Since, f(x) satisfies conditions for LMVT, thus:

\[\large{f'(c) = \cfrac{f(n+1)-f(n)}{n+1-n}}\] for some \(\large{c \in (n, n+1)}\tag{1}\)

and \(\large{f'(x) = \cfrac{1}{2\sqrt{x}}}\) \(\large{\implies f'(c) = \cfrac{1}{2\sqrt{c}}}\tag{2}\)

Thus, using (1) and (2):

\[\large{\cfrac{1}{2\sqrt{c}} = \sqrt{n+1}-\sqrt{n}}\tag{3}\]

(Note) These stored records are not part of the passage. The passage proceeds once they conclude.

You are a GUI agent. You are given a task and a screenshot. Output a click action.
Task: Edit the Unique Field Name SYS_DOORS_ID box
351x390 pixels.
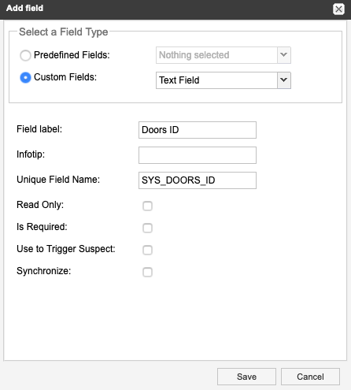(x=198, y=180)
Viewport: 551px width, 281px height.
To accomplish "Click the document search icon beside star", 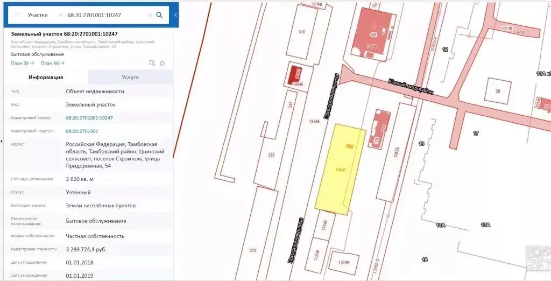I will [152, 63].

Since, \(\large{n > N^2}\), thus:

\[\large{c > N^2 ~\implies~\cfrac{1}{c} < \cfrac{1}{N^2} ~\implies~\cfrac{1}{2\sqrt{c}} < \cfrac{1}{2N}}\]

Thus:

\[\large{\boxed{\sqrt{n+1}-\sqrt{n} < \cfrac{1}{2N}}}\tag{Ans}\]

Answer 3

@ganeshie8 @Kainui @Mimi_x3 @satellite73

Any more ideas ?

Answer 4

This was a question of sequences and series and I used LMVT :P ;)

Answer 5

Interesting, I'd like to see what kind of applications this could have. I've actually never heard of Lagrange's mean value theorem before but it looks familiar.

Answer 6

It is a generalization of `Rolle's theorem`

Answer 7

http://en.wikipedia.org/wiki/Mean_value_theorem

Answer 8

@ikram002p Any idea ???